With the two teams’ strategies laid out, the pressing question is how the Union will generate offense. The tried and true strategy of using set pieces, including long throws, to creative havoc in the box will continue to be effective. Sebastien Le Toux could be on his game and provide an outlet and threat on the wing, assuming Jack McInerney returns to the lineup. But relying on these options is less than ideal against top tier sides. And the Union’s inability to come up with alternatives has been a major reason that the offense has been McInerney or bust for half a season and Casey or bust for the rest. Only when the opposition is down a man do the Union assume anything approaching control over a match, and even then they do not appear to have an on-the-ground approach they prefer given time and space.

At this point in the campaign, taking a cross-to-big-boss (that’s Conor) approach is perfectly acceptable. We are past the point where anyone believes this is the year John Hackworth asks his team to play possession soccer. The Union have found a way to get by and they’ve done it consistently and with aplomb. The biggest problem with a quick hit offense is that you end up defending a lot. When the Union have won or held on for tough ties, Amobi Okugo and Jeff Parke have been strong; when the gates collapse, it’s often because the two big boys in back run out of ways to stymie continual attacks.

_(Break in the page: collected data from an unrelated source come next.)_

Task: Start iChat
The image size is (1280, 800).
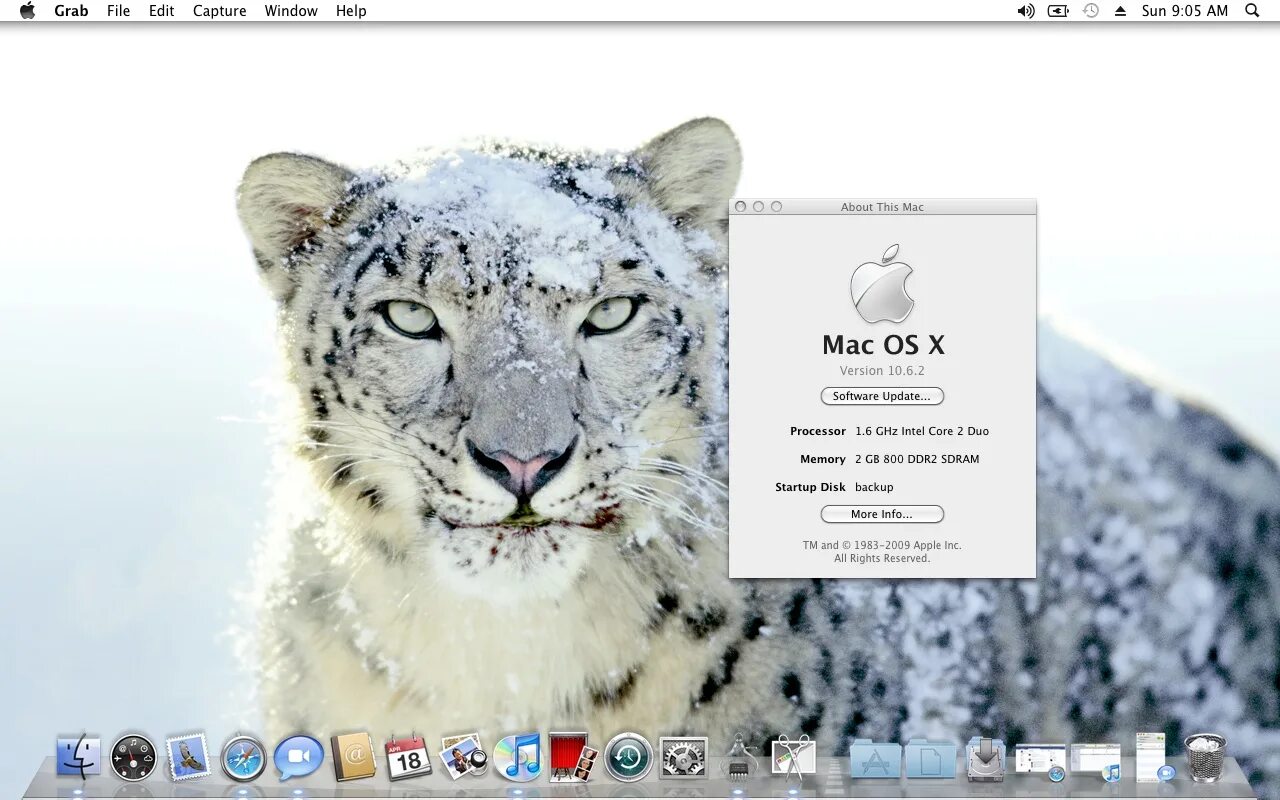Action: click(x=296, y=757)
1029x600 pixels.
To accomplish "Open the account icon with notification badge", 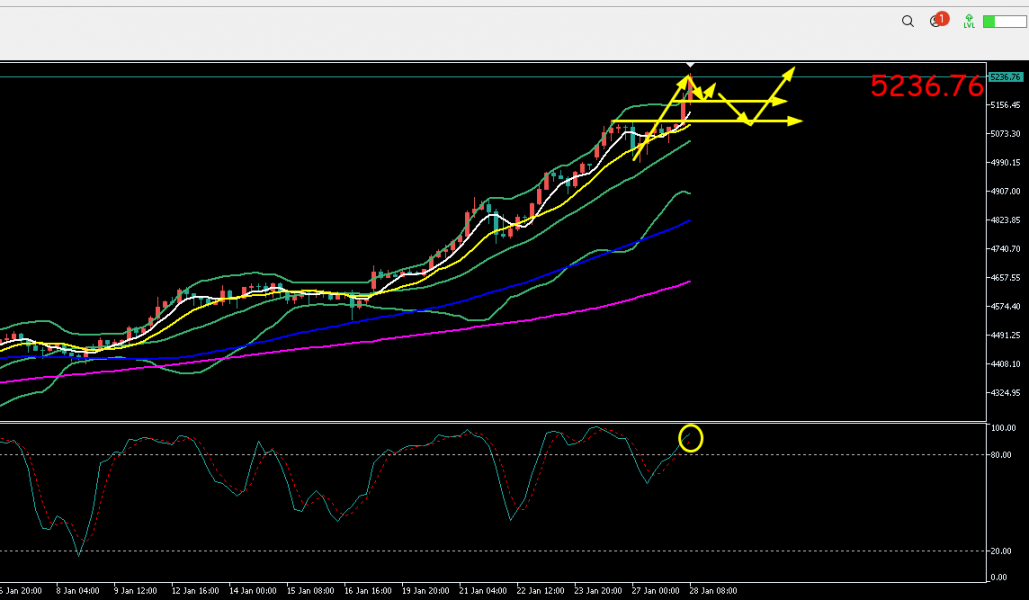I will click(937, 21).
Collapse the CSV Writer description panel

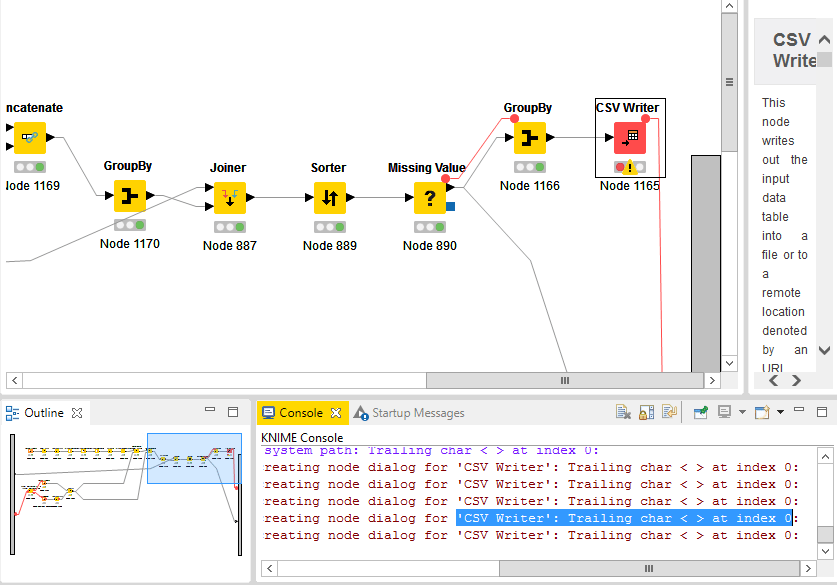tap(824, 38)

Coping without the AmoBeast

Without Okugo, the Union will turn to Sheanon Williams in the center. Williams is certainly capable of keeping up with a trickster like Di Vaio, and the major issue with moving him inside is that it means introducing Ray Gaddis or Michael Lahoud on the right. No matter how much skill or intelligence a player has, tossing them into the fire to play a strong offside line against Marco Di Vaio is a big, big ask. With Fabinho on the left and either a recovering Gaddis or an out-of-place Lahoud on the right, the Union will have to play a deep line or risk being victimized by Montreal’s striker for the second time this year.

Williams will have to be careful about his defending. Like Danny Cruz, he’s one yellow card away from an automatic one-game suspension.

Prediction: Union 2-2 Montreal

What, I can’t be positive once in a while? Jack McInerney needs a goal and he will finally get one. Ironically, this goal will come after McInerney earns a penalty that Le Toux finishes. On the other end, Felipe will continue to terrorize the Union back line and create enough opportunities to pull the Impact even.



  1. Think anyone would notice if we tricked Cruz and Mapp into trading jerseys for the rest of the year?

  2. I cant wait to lose to a team that has a REAL pair of Dmids. Not just some old, over the hill “captain” who was a one trick pony BEFORE all his skills degraded.

  3. Montreal are beatable in the fact that I thought their Defense kinda sucked when we last played them. Their best defense was holding ans maintaining possession. So if the Union can possess the ball we can beat their defense.

    Are we going to do that… I have my doubts.

  4. What is the Brownian reference?

    • Brownian motion or pedesis (from Greek: πήδησις Pɛɖeːsɪs “leaping”) is the presumably random moving of particles suspended in a fluid (a liquid or a gas) resulting from their bombardment by the fast-moving atoms or molecules in the gas or liquid. The term “Brownian motion” can also refer to the mathematical model used to describe such random movements, which is often called a particle theory.